About this task: Return every record in full. Match each one exactly.

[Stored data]

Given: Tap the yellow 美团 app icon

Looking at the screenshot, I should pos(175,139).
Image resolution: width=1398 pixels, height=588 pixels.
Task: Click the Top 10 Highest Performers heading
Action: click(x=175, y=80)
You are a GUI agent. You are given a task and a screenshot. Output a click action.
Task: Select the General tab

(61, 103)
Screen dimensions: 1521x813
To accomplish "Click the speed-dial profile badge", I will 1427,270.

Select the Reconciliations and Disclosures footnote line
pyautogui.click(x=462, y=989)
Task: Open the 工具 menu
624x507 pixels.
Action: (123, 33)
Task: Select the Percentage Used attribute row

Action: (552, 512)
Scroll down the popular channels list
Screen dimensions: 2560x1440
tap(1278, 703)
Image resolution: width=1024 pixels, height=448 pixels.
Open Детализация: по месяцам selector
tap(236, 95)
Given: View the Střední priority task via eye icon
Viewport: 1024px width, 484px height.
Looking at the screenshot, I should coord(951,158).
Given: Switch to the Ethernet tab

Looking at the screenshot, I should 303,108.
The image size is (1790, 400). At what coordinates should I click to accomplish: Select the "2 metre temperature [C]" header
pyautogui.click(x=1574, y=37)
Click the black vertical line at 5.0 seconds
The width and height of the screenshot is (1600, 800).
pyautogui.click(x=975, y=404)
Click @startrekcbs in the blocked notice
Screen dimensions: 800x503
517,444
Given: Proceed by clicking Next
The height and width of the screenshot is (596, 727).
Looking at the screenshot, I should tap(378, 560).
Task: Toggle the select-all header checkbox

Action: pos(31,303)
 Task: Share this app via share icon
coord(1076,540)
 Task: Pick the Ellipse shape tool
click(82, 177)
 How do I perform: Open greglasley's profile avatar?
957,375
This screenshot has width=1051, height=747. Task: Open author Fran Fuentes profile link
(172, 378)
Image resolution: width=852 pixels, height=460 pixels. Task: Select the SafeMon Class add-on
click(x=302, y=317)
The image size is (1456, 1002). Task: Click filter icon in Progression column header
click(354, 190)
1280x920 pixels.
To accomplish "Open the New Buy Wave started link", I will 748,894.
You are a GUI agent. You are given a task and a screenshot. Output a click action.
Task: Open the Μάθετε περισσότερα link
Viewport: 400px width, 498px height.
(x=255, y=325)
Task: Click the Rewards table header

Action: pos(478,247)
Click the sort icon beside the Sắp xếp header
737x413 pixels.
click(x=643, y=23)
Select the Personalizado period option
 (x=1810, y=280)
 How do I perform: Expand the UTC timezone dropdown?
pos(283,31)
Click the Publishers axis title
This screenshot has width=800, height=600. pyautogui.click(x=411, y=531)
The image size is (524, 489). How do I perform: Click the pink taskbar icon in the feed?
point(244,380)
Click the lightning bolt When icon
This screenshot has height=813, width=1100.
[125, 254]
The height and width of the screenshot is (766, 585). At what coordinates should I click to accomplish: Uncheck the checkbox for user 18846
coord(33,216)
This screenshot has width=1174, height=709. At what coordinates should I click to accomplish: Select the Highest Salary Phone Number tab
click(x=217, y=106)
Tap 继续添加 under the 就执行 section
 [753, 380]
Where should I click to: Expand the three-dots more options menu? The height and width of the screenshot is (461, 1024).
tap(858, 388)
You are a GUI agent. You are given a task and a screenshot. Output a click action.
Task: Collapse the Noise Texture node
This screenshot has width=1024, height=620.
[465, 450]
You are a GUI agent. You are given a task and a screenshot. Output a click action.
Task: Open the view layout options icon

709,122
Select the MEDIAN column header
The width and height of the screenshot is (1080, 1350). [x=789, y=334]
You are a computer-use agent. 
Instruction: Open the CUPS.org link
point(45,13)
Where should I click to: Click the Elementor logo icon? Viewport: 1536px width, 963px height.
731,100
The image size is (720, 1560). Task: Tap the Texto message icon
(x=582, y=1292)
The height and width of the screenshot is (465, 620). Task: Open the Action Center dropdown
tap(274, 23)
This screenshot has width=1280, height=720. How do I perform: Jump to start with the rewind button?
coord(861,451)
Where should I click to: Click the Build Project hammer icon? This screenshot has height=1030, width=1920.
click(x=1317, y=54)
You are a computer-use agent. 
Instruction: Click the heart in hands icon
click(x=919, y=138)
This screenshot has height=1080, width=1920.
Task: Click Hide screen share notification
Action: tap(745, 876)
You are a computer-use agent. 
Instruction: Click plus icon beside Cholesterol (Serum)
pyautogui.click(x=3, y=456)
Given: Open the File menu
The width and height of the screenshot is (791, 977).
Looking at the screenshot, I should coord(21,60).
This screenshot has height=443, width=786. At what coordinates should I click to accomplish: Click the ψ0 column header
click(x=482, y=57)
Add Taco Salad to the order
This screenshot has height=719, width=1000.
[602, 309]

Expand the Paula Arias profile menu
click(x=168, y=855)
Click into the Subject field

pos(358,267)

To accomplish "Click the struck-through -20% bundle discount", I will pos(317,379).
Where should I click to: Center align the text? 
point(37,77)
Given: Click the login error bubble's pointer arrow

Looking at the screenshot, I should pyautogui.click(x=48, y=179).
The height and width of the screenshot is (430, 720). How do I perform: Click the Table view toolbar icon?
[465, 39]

Solution for this problem:
Given: Tap the yellow 美团 app icon

Looking at the screenshot, I should pos(175,139).
Image resolution: width=1398 pixels, height=588 pixels.
Task: Click the Top 10 Highest Performers heading
Action: click(x=175, y=80)
You are a GUI agent. You are given a task and a screenshot. Output a click action.
Task: Select the General tab

(61, 103)
Screen dimensions: 1521x813
To accomplish "Click the speed-dial profile badge", I will 1427,270.

Select the Reconciliations and Disclosures footnote line
pyautogui.click(x=462, y=989)
Task: Open the 工具 menu
624x507 pixels.
Action: (123, 33)
Task: Select the Percentage Used attribute row

Action: (552, 512)
Scroll down the popular channels list
Screen dimensions: 2560x1440
tap(1278, 703)
Image resolution: width=1024 pixels, height=448 pixels.
Open Детализация: по месяцам selector
tap(236, 95)
Given: View the Střední priority task via eye icon
Viewport: 1024px width, 484px height.
Looking at the screenshot, I should coord(951,158).
Given: Switch to the Ethernet tab

Looking at the screenshot, I should 303,108.
The image size is (1790, 400). At what coordinates should I click to accomplish: Select the "2 metre temperature [C]" header
pyautogui.click(x=1574, y=37)
Click the black vertical line at 5.0 seconds
The width and height of the screenshot is (1600, 800).
pyautogui.click(x=975, y=404)
Click @startrekcbs in the blocked notice
Screen dimensions: 800x503
517,444
Given: Proceed by clicking Next
The height and width of the screenshot is (596, 727).
Looking at the screenshot, I should tap(378, 560).
Task: Toggle the select-all header checkbox

Action: pos(31,303)
 Task: Share this app via share icon
coord(1076,540)
 Task: Pick the Ellipse shape tool
click(82, 177)
 How do I perform: Open greglasley's profile avatar?
957,375
This screenshot has width=1051, height=747. Task: Open author Fran Fuentes profile link
(172, 378)
Image resolution: width=852 pixels, height=460 pixels. Task: Select the SafeMon Class add-on
click(x=302, y=317)
The image size is (1456, 1002). Task: Click filter icon in Progression column header
click(354, 190)
1280x920 pixels.
To accomplish "Open the New Buy Wave started link", I will 748,894.
You are a GUI agent. You are given a task and a screenshot. Output a click action.
Task: Open the Μάθετε περισσότερα link
Viewport: 400px width, 498px height.
(x=255, y=325)
Task: Click the Rewards table header

Action: pos(478,247)
Click the sort icon beside the Sắp xếp header
737x413 pixels.
click(x=643, y=23)
Select the Personalizado period option
 (x=1810, y=280)
 How do I perform: Expand the UTC timezone dropdown?
pos(283,31)
Click the Publishers axis title
This screenshot has width=800, height=600. pyautogui.click(x=411, y=531)
The image size is (524, 489). How do I perform: Click the pink taskbar icon in the feed?
point(244,380)
Click the lightning bolt When icon
This screenshot has height=813, width=1100.
[125, 254]
The height and width of the screenshot is (766, 585). At what coordinates should I click to accomplish: Uncheck the checkbox for user 18846
coord(33,216)
This screenshot has width=1174, height=709. At what coordinates should I click to accomplish: Select the Highest Salary Phone Number tab
click(x=217, y=106)
Tap 继续添加 under the 就执行 section
 [753, 380]
Where should I click to: Expand the three-dots more options menu? The height and width of the screenshot is (461, 1024).
tap(858, 388)
You are a GUI agent. You are given a task and a screenshot. Output a click action.
Task: Collapse the Noise Texture node
This screenshot has width=1024, height=620.
[465, 450]
You are a GUI agent. You are given a task and a screenshot. Output a click action.
Task: Open the view layout options icon

709,122
Select the MEDIAN column header
The width and height of the screenshot is (1080, 1350). [x=789, y=334]
You are a computer-use agent. 
Instruction: Open the CUPS.org link
point(45,13)
Where should I click to: Click the Elementor logo icon? Viewport: 1536px width, 963px height.
731,100
The image size is (720, 1560). Task: Tap the Texto message icon
(x=582, y=1292)
The height and width of the screenshot is (465, 620). Task: Open the Action Center dropdown
tap(274, 23)
This screenshot has width=1280, height=720. How do I perform: Jump to start with the rewind button?
coord(861,451)
Where should I click to: Click the Build Project hammer icon? This screenshot has height=1030, width=1920.
click(x=1317, y=54)
You are a computer-use agent. 
Instruction: Click the heart in hands icon
click(x=919, y=138)
This screenshot has height=1080, width=1920.
Task: Click Hide screen share notification
Action: tap(745, 876)
You are a computer-use agent. 
Instruction: Click plus icon beside Cholesterol (Serum)
pyautogui.click(x=3, y=456)
Given: Open the File menu
The width and height of the screenshot is (791, 977).
Looking at the screenshot, I should coord(21,60).
This screenshot has height=443, width=786. At what coordinates should I click to accomplish: Click the ψ0 column header
click(x=482, y=57)
Add Taco Salad to the order
This screenshot has height=719, width=1000.
[602, 309]

Expand the Paula Arias profile menu
click(x=168, y=855)
Click into the Subject field

pos(358,267)

To accomplish "Click the struck-through -20% bundle discount", I will pos(317,379).
Where should I click to: Center align the text? 
point(37,77)
Given: Click the login error bubble's pointer arrow

Looking at the screenshot, I should pyautogui.click(x=48, y=179).
The height and width of the screenshot is (430, 720). How do I perform: Click the Table view toolbar icon?
[465, 39]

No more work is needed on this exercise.